The World of Music - As Seen Through the Eyes of One of its Inhabitants...

I have written about 560 blogs since beginning them in 2007, mostly  in representation  as a  musicologist, spasmodic composer and at times a fulfilled  performer, with an occasional dip into the well of history.
Today, I realize that I rarely, if ever, have delved into the wonders of  that which I  am most assiduously attached  to:  that is, the art and  attending  wonders and rewards of  Sharing  one customarily calls Teaching.
And so I have decided to delve into my world of reaction  to and  experiences with  some of the teachers I studied with:
There will be no names of teachers; only the internal issues of  recognition of import and their ways of  making their import known to me.
For example: in Performance, I studied with several teachers, some known world-wide.
One would deal primarily with the overriding priority we call Technique. His modus operandi was, simply,
"what good is attempting to portray the idea without possessing the digital requisites to project that idea?

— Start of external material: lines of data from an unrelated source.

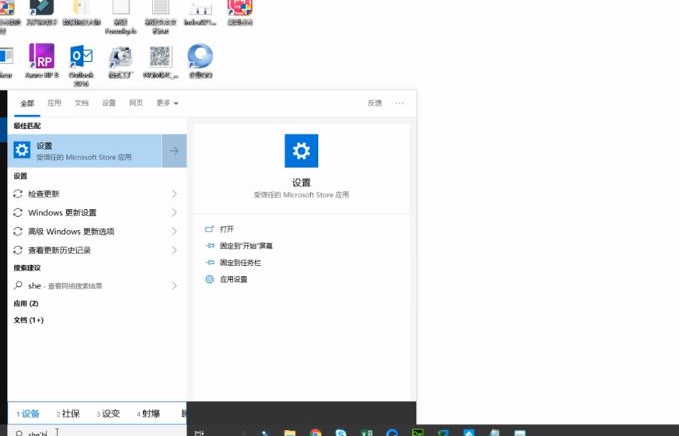Click the 反馈 link

point(375,103)
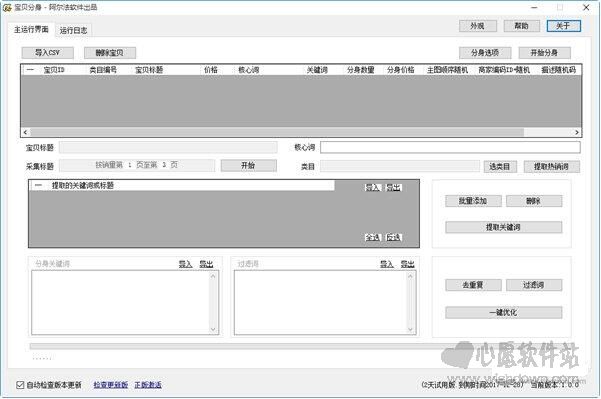Select the 主运行界面 tab
This screenshot has height=399, width=601.
(x=31, y=29)
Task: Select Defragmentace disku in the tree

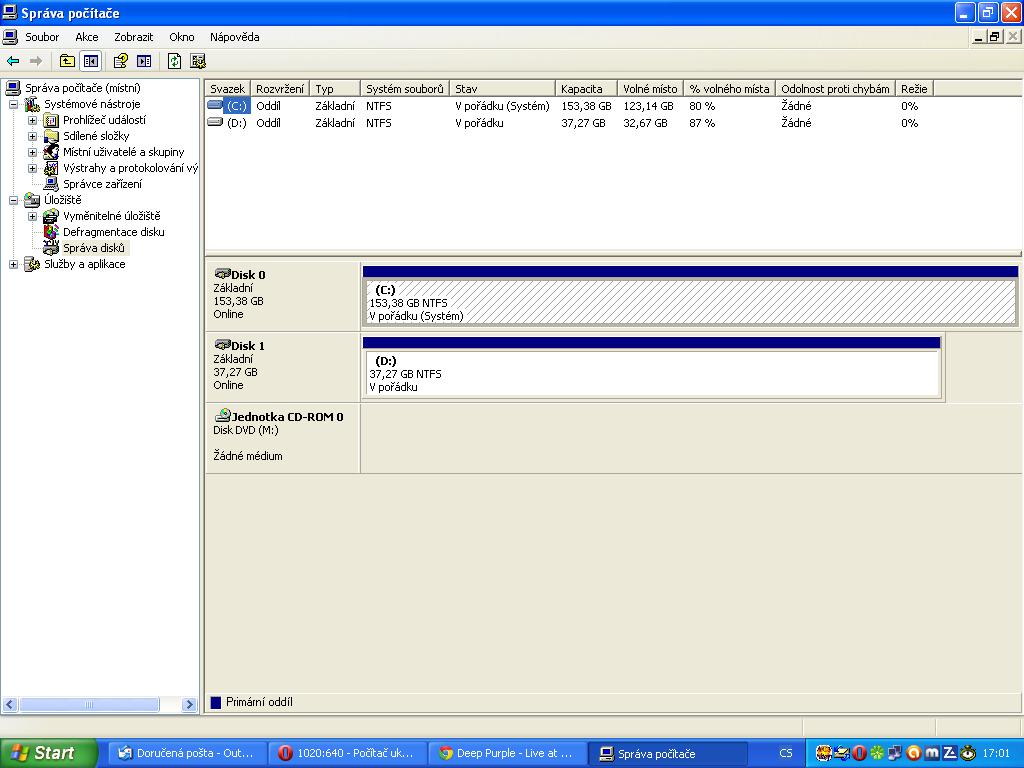Action: click(113, 232)
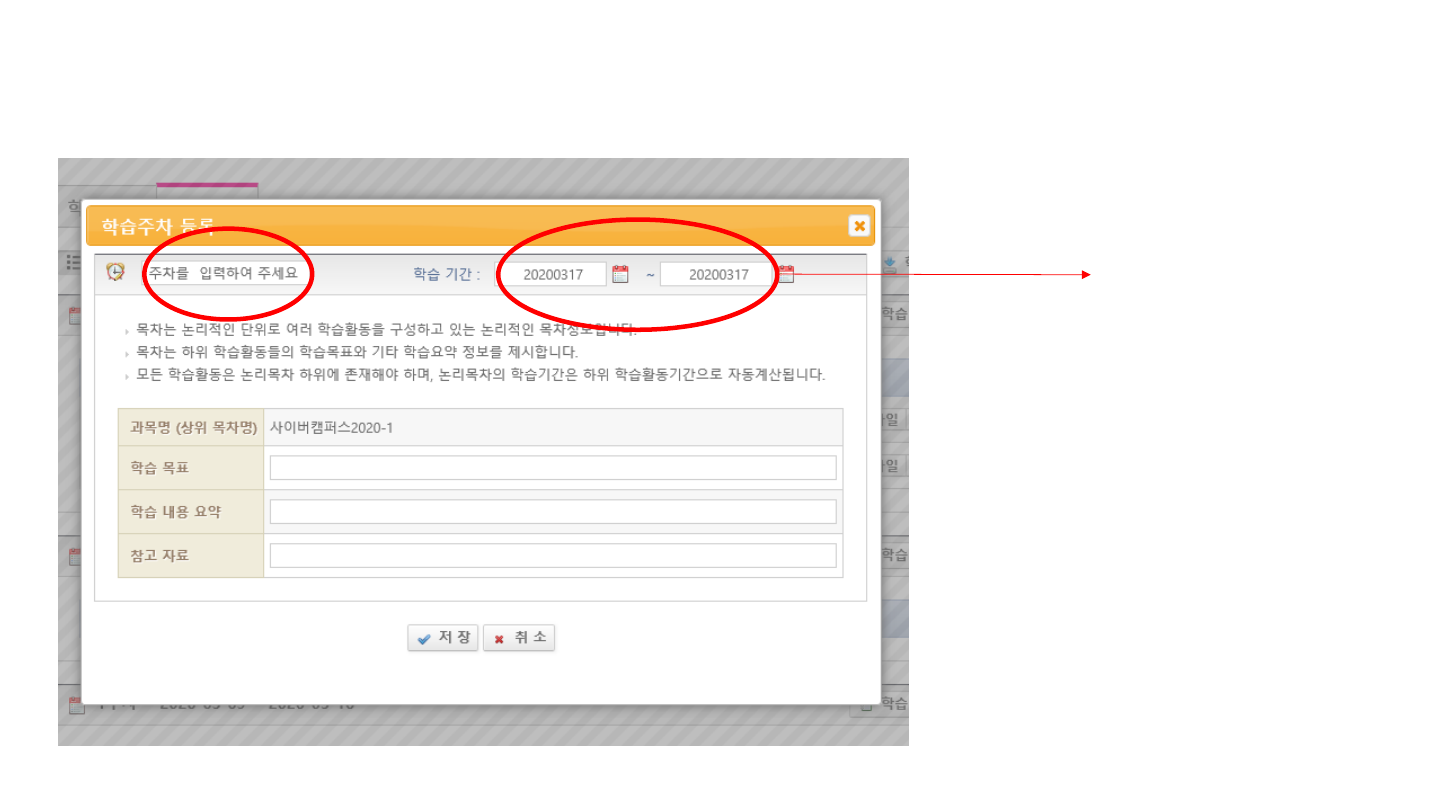Open the end date calendar picker icon
The image size is (1440, 810).
(786, 274)
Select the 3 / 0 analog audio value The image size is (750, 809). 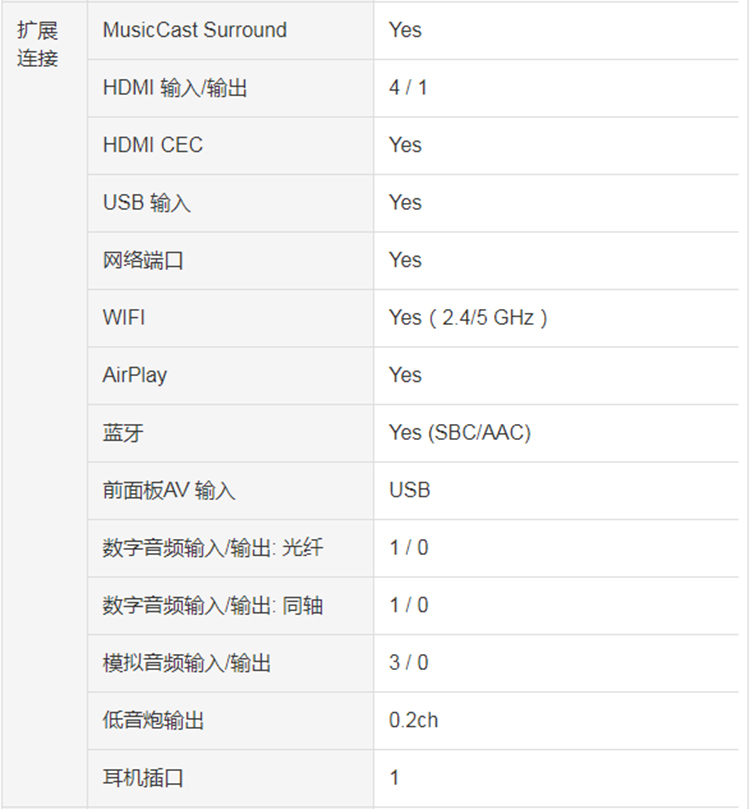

An extremely  musical entity is a useless entity without the weaponry to make that idea come alive."
Another teacher, well recognized,  prioritized the ways of dealing with those notes to make the idea come alive, if the technique was extant. And so here was the opposite premise; namely, "even if  the performer was virtually incapable of playing a wrong note, what worth is there if he or she was not born with that priceless gift of making music come to life?"
One or two teachers dealt with both aspects, but made sure that the student chosen was indeed gifted with an item no teacher can teach; that is, the gift of being musically endowed. And so, their screening process with potential students was vertically relentless in searching for that indefinable gift.
And, in Music Analysis; that is, uncovering the linguistic secret given to the written note was a fascinating bevy  of interests and issues to me.
For example, one teacher insisted that there was a specific reason for the existence of each and every note written. In even a scale passage he would insist that "this note is a passing tone - that note is an accented passing tone - this note is an appoggiatura  - that note is a chord tone"  etc.
Other teachers would be more liberal, and in sweeping and  more generalized ways  they would  accept my answers to the reason for the notes being analyzed.
And there are other aspects connected with the language of music; however, I will go no further, simply because the above experiences are being shared with you to prove and certify one reality about Learning; and that is, the word Perspective is the most valuable asset in the learning process - mere linear absorption is only the beginning of the process we call Learning.
And when I teach, the word "why" is,  in ongoing constancy, held up to the light.